PROVIDED INFORMATION =
________

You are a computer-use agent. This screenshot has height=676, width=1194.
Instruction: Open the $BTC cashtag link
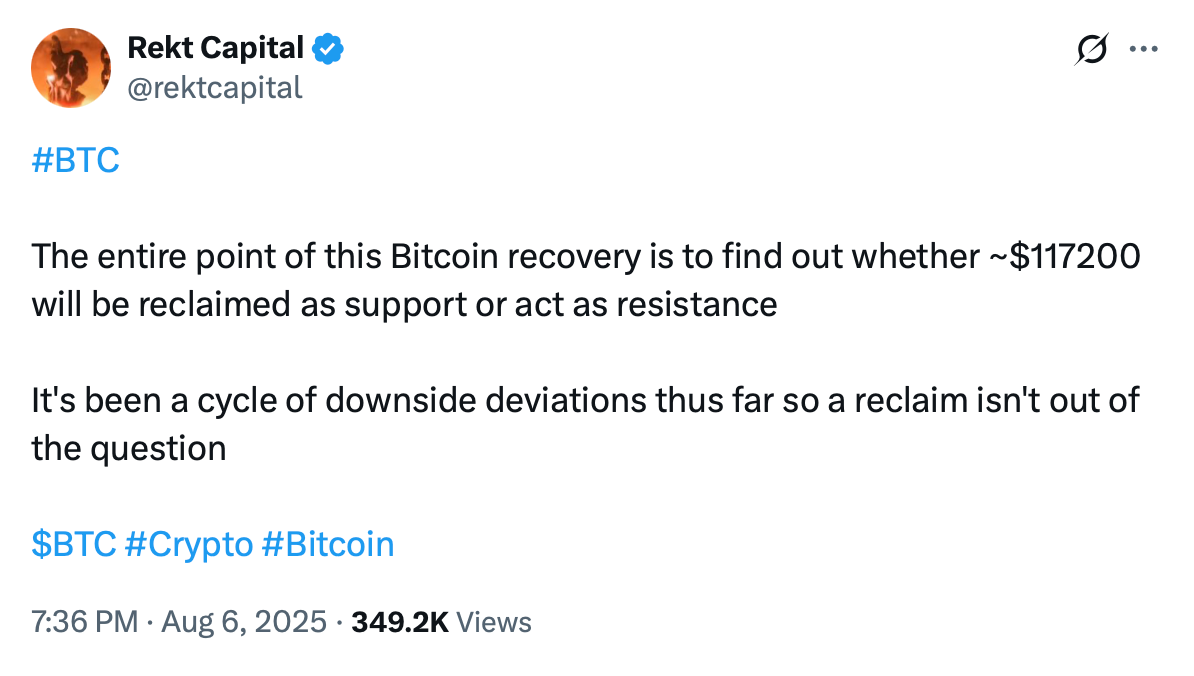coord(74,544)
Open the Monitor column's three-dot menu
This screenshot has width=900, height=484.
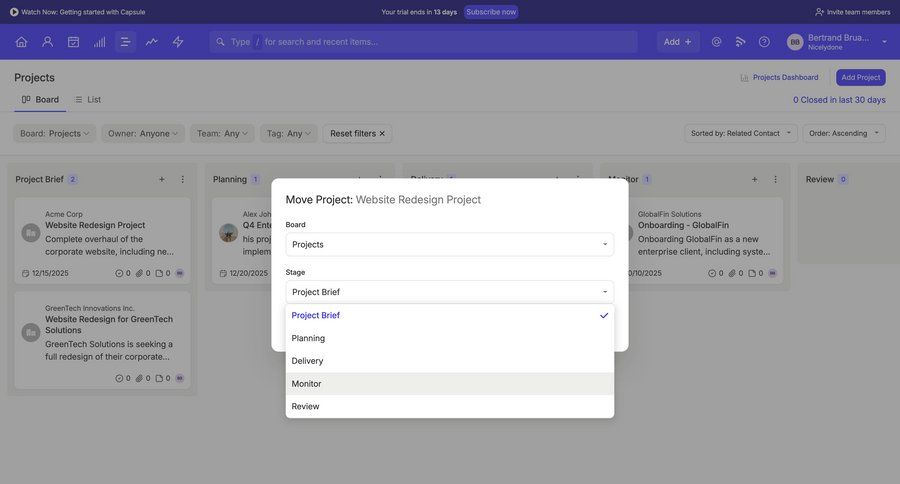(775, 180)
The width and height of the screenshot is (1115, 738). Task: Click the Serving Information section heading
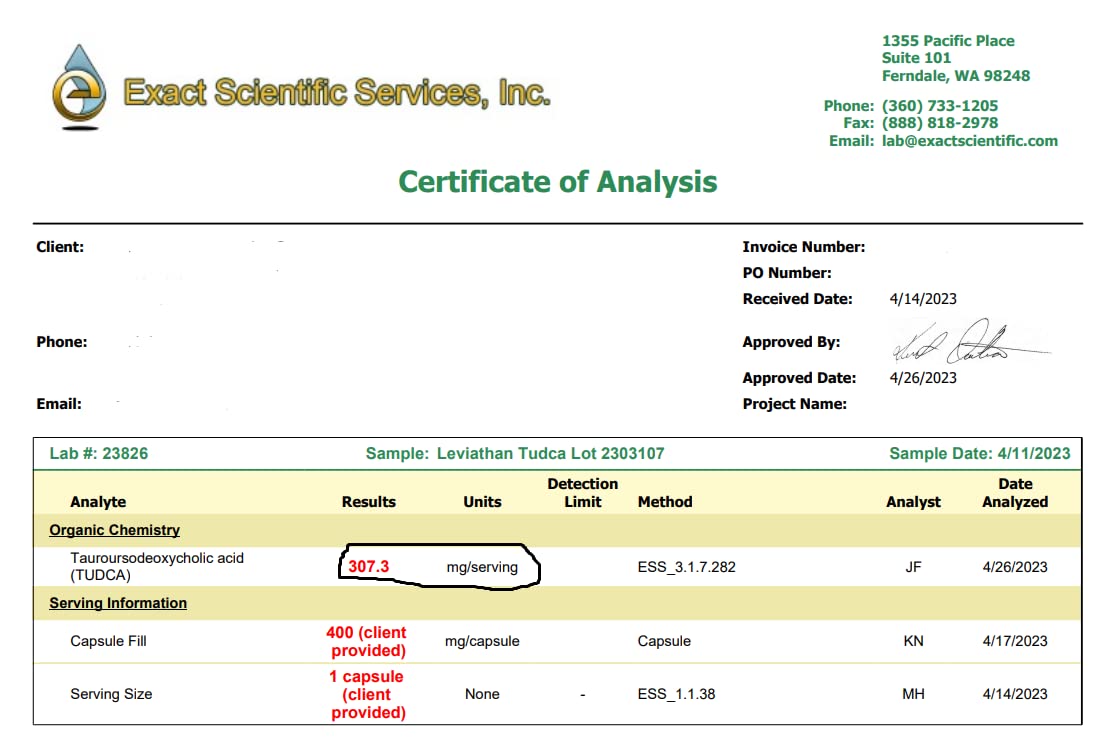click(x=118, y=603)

________

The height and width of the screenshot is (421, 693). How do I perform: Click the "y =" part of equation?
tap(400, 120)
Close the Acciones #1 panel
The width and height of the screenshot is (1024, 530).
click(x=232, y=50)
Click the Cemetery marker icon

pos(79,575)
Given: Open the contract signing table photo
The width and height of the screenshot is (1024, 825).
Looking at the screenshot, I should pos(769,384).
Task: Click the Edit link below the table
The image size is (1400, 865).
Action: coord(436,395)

________

ACTIVITY = Looking at the entries above, say how many lines contain the word "table". Nothing but the number is needed.

SOLUTION TO THIS TASK = 2